**What you are asked to do:** The expected response is a copy of every line in the entries below that includes the word "will".

**Exercise data:**
#####

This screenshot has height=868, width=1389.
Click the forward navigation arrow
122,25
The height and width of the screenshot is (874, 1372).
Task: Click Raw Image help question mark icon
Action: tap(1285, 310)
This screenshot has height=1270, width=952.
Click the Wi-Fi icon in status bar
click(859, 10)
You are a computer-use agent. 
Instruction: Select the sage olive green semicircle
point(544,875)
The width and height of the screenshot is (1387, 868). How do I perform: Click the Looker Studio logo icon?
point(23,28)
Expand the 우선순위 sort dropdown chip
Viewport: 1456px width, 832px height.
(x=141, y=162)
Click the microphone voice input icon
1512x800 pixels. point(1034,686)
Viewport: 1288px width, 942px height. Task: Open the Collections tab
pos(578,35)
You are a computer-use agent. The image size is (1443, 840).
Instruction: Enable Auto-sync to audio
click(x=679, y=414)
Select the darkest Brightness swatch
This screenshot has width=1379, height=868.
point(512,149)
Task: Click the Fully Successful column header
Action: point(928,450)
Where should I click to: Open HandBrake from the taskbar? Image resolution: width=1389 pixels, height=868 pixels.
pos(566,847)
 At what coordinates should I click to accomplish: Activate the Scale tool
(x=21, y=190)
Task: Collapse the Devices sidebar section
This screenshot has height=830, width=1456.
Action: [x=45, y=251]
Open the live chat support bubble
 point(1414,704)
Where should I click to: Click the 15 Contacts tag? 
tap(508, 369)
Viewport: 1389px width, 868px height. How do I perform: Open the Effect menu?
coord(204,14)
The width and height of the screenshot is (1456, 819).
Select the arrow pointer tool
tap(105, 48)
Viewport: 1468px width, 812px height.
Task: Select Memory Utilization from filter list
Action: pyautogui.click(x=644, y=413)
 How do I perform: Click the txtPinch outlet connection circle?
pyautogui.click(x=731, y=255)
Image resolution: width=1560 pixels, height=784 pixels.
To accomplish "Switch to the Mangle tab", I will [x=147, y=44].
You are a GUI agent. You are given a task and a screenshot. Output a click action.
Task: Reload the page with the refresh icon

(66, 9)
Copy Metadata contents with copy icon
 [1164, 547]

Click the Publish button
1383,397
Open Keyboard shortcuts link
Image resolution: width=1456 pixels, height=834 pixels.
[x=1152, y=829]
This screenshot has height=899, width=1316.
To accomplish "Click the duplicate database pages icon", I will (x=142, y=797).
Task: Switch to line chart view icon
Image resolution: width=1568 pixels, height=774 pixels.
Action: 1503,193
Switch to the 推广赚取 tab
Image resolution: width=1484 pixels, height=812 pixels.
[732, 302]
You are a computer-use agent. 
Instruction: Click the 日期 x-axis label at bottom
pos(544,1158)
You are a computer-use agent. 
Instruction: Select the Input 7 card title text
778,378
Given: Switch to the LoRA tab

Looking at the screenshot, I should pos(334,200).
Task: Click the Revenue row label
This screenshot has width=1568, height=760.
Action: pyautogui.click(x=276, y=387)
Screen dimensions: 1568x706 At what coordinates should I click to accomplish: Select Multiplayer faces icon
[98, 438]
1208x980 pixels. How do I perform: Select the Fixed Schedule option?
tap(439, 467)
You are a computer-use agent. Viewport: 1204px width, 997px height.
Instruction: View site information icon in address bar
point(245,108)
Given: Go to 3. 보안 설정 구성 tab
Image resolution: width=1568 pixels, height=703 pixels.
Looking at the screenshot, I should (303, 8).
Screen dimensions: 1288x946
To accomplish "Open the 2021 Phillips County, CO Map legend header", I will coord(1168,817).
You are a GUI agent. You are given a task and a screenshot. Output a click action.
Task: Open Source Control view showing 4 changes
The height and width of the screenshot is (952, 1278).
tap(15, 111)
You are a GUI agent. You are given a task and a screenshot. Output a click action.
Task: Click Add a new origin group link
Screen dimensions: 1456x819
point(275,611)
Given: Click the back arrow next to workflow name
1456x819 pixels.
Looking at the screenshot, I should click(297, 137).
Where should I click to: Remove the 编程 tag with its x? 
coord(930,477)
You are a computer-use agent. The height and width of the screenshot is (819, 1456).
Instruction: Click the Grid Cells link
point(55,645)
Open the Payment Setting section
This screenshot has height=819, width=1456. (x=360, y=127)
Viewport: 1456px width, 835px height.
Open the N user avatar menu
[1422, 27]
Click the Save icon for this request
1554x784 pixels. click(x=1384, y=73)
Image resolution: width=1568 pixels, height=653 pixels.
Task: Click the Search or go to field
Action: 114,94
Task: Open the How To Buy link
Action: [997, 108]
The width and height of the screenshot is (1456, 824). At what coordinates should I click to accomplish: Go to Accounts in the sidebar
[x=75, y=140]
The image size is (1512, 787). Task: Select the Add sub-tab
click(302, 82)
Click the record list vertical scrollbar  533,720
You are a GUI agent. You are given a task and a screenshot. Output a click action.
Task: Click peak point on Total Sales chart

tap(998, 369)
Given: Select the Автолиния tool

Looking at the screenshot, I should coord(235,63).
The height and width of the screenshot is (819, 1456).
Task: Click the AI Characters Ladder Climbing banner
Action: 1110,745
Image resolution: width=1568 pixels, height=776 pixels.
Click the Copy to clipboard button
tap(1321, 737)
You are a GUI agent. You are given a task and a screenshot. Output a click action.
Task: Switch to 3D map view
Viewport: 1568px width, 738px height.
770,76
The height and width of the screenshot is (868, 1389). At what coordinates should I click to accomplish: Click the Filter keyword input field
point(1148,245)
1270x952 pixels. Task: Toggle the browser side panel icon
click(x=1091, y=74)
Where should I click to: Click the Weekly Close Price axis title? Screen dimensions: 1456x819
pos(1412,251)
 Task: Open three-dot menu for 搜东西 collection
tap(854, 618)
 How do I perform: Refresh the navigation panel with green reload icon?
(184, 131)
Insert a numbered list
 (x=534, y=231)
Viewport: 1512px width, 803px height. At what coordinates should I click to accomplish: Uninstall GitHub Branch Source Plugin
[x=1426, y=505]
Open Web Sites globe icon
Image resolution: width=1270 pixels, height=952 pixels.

#####

**Reply:**
To accomplish "Switch to the Mangle tab", I will [x=147, y=44].
To accomplish "Click the duplicate database pages icon", I will (x=142, y=797).
To accomplish "Open the 2021 Phillips County, CO Map legend header", I will coord(1168,817).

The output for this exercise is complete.